Птолемей подавил рвотный позыв. В последний раз он был в Сузах с Александром, его даже пригласили на семейный обед к Сисигамбис. Жалости и отвращению противостояло соображение, что если на деле так все и было, а Пердикка потворствовал преступнице, то правомочен и его собственный замысел, с каким он пришел к Багоасу.
— С тех пор как боги призвали Александра, — сказал он, — его славное дело оказалось в руках не слишком верных последователей. Людям, не обладающим величием его души, следовало бы, по крайней мере, достойно чтить его память.
Багоас взирал на него с некой спокойной и утомленной задумчивостью. Он словно стоял перед дверью, собираясь уйти, и решал, сделать это сейчас или выждать какое-то время.
— Зачем ты здесь? — спросил он.
Живой покойник отбросил почтительность, отметил Птолемей. Отлично, это сбережет время.
— Я объясню тебе. Меня беспокоит судьба тела Александра.
Багоас не шевельнулся, но все в нем вдруг изменилось, апатия вмиг перешла в собранность и настороженность.
— Они дали клятву! — воскликнул он. — Клялись водами Стикса.
— Клятву? Ах да, но это уже другая история. Я имею в виду не его пребывание в Вавилоне.
Птолемей оживился. Его собеседник явно отступил от порога смерти. Узрев новый смысл в своем дальнейшем существовании, Багоас весь обратился в слух.
— Они затеяли изготовление золотой погребальной лодки; безусловно, это великолепно и достойно его. Но мастерам придется над ней основательно потрудиться.
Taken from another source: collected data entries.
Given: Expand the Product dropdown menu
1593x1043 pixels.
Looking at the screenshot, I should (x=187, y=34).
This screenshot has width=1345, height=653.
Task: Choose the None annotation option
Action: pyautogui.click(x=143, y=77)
А потом Пердикка отправит его в Македонию.
— В Македонию?!
Выражение ошеломленного ужаса на лице евнуха сильно удивило Птолемея, воспринимавшего как должное традиции своей родины. Но с другой стороны, испуг перса должен был сыграть ему на руку.
— Таковы наши обычаи. Разве Александр не рассказывал тебе, как хоронил своего отца?
— Рассказывал. Но ведь они здесь пытались…
— Их соблазнил Мелеагр. Мерзавец и дурак, и этот мерзавец уже мертв. Но в Македонии могут возникнуть совершенно иные обстоятельства. Регенту почти восемьдесят, он может отправиться в мир иной ко времени прибытия погребального каравана. А его наследником станет хорошо известный тебе Кассандр.
Тонкая рука Багоаса выразительно сжалась в кулак.
— И зачем только Александр сохранил ему жизнь? Отдал бы его мне. Это было бы самым мудрым решением.
Не сомневаюсь, подумал Птолемей, глянув на суровое лицо собеседника.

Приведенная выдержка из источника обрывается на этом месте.